Bird on Monday September 21st, 2020
LET’S START OFF WITH SOME GOOD ENVIRONMENTAL NEWS FOR ONCE
A couple of bright spots about climate change, coming from the corporate world (of all places).
Firstly, BP anounced last week that they were intending to become a carbon-neutral company by 2050, which given that they are the sixth-largest oil and gas company in the world is fairly significant. They stated at their annual investor event that they believe global oil demand has peaked already and plan to replace their oil revenues with clean electricity from renewable sources - primarily wind and solar.

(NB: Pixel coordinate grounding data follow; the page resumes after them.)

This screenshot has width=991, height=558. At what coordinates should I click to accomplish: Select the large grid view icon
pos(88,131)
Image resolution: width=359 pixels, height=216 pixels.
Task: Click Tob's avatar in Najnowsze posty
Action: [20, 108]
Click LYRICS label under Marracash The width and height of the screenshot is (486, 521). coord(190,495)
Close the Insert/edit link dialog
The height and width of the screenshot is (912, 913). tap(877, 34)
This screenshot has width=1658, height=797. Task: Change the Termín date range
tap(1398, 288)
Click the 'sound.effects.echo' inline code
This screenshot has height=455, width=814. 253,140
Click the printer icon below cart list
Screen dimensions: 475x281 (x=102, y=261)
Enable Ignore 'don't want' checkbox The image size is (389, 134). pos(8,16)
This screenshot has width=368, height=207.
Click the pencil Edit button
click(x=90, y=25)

It isn’t significant enough, to be clear. Achieving net zero carbon emissions by 2050 is twenty years too late by any reasonable timeline at this point, and BP in particular among oil companies has a history of greenwashing themselves whenever possible to try to avoid political consequences for their actions. But when corporate news like this breaks, it’s best to think of it as an additional accelerant on a slope we need to descend as quickly as possible: the next oil company to announce net carbon neutrality will aim for 2045, perhaps, and then one aiming for 2040, and this all happening as auto manufacturers start chasing truly competitive electric cars (which is already happening)…
Similarly, Wal-Mart’s announcement two days ago that it will reach zero emissions by 2040 (without purchasing offsets, to boot) and its specific subplans of reaching that goal (100% renewable energy powering facilities by 2035, electrifying all vehicles and moving to low-impact refrigerants by 2040) is best thought of as another accelerant, even if - again - their dates aren’t ambitious enough, because their dates will eventually be adjusted by availability and cost. If it gets cheaper to retrofit everything faster, they’lll retrofit faster, and Wal-Mart announcing this means that you suddenly have a lot of push for green technology in areas of the United States where green technology has traditionally not been popular or accessible or both, and that will make other companies green themselves faster as well.
Remember, Wal-Mart isn’t announcing all of this because it’s run by virtuous and good people: after all, the Waltons are selfish horrible bastards. Wal-Mart is doing this because moving to renewable energy will save it a ridiculous amount of money even before any penalty payments are incurred - say, penalty payments inflicted by governments pricing carbon. Penalty payments of those sorts, widely implemented, will only speed up the decarbonization of the corporate world.
As an addendum: later the same day as Wal-Mart’s announcement, PepsiCo announced it’s going to be zero-carbon in its USA operations by 2030 and globally by 2040. There are going to be a lot more of these announcements over the next year, and the scales are going to get more radical as time progresses.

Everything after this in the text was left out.